James A. Rawley Prize
Kelly Lytle Hernández, University of California, Los Angeles. Groundbreaking in both its breadth and depth, Kelly Lytle Hernández’s bold and compelling book, City of Inmates: Conquest, Rebellion, and the Rise of Human Caging in Los Angeles, 1771–1965 (University of North Carolina Press), places contemporary issues of mass incarceration and mass deportation within a much broader historical context. Undeterred by systemic primary-source constraints, Hernández has marshaled ample archival evidence to establish that Los Angeles—“a hub of incarceration” that imprisons more people than any other city in the country that imprisons the most people in the world—has been the site of various manifestations of human caging inextricably bound to conquest, settler colonialism, institutional racism, and structural assaults on the working poor, irrespective of race or ethnicity. From the eighteenth-century incarceration of Indigenous communities in the Tongva Basin, to the nineteenth-century detention and imprisonment of Chinese immigrants, to the rise of racist mass incarceration during the twentieth century, City of Inmates demonstrates how the carceral state has developed over time. As significant, the book draws upon what Hernández has termed the “rebel archive” to underscore the existence of ongoing resistance to such incarceration in Los Angeles, resistance that has taken many forms.
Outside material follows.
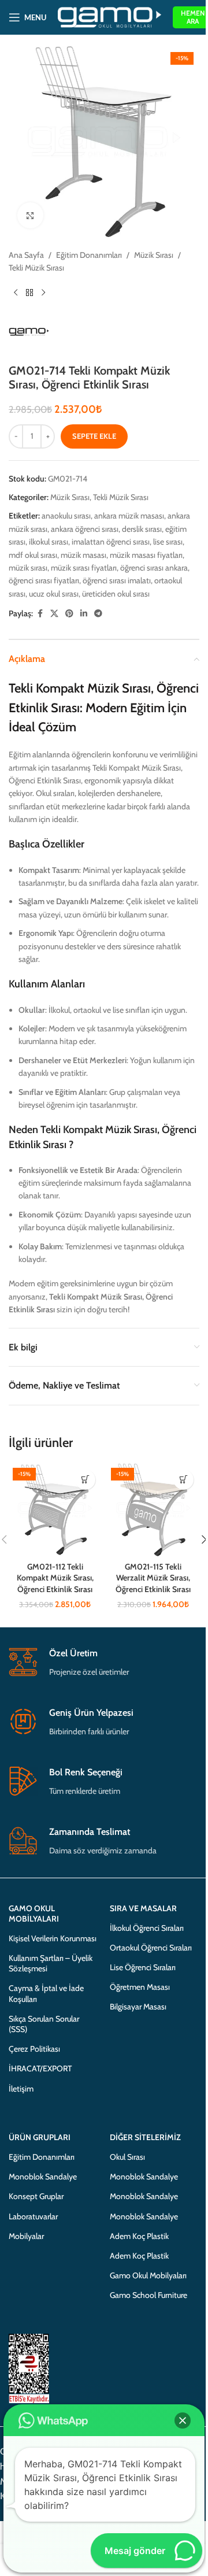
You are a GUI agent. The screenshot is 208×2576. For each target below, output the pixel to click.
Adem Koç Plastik (139, 2236)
The prize was presented on April 13 by OAH’s 2017–18 President Edward L. Ayers and 2018–19 President Earl Lewis.
For more information, visit www.oah.org or call 812.855.7311.
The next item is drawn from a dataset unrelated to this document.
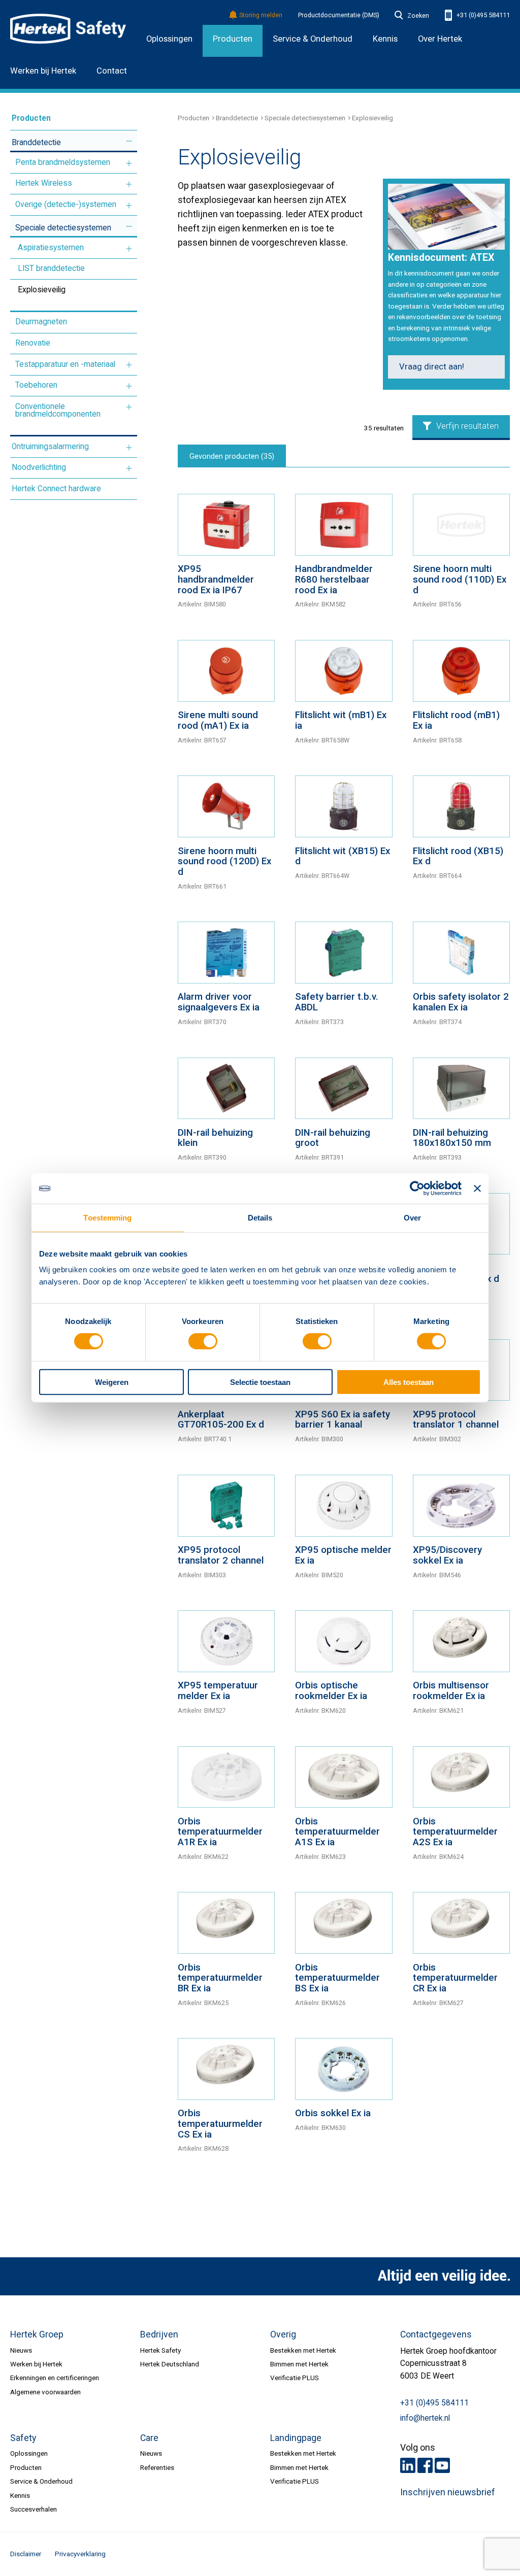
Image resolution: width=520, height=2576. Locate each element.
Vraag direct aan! (431, 366)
ABOUT THE ORGANIZATION OF AMERICAN HISTORIANS
Founded in 1907, the Organization of American Historians (OAH) is the world’s largest professional association dedicated to American history scholarship. With more than 7,500 members from the U.S. and abroad, OAH promotes excellence in the scholarship, teaching, and presentation of American history, encouraging wide discussion of historical questions and equitable treatment of history practitioners. It publishes the quarterly Journal of American History, the leading scholarly publication and journal of record in the field of American history for more than a century. It also publishes The American Historian magazine. Formerly known as the Mississippi Valley Historical Association (MVHA), the association became the OAH in 1965 to reflect a broader scope focusing on national studies of American history. The OAH national headquarters are located in the historic Raintree House on Indiana University’s Bloomington campus.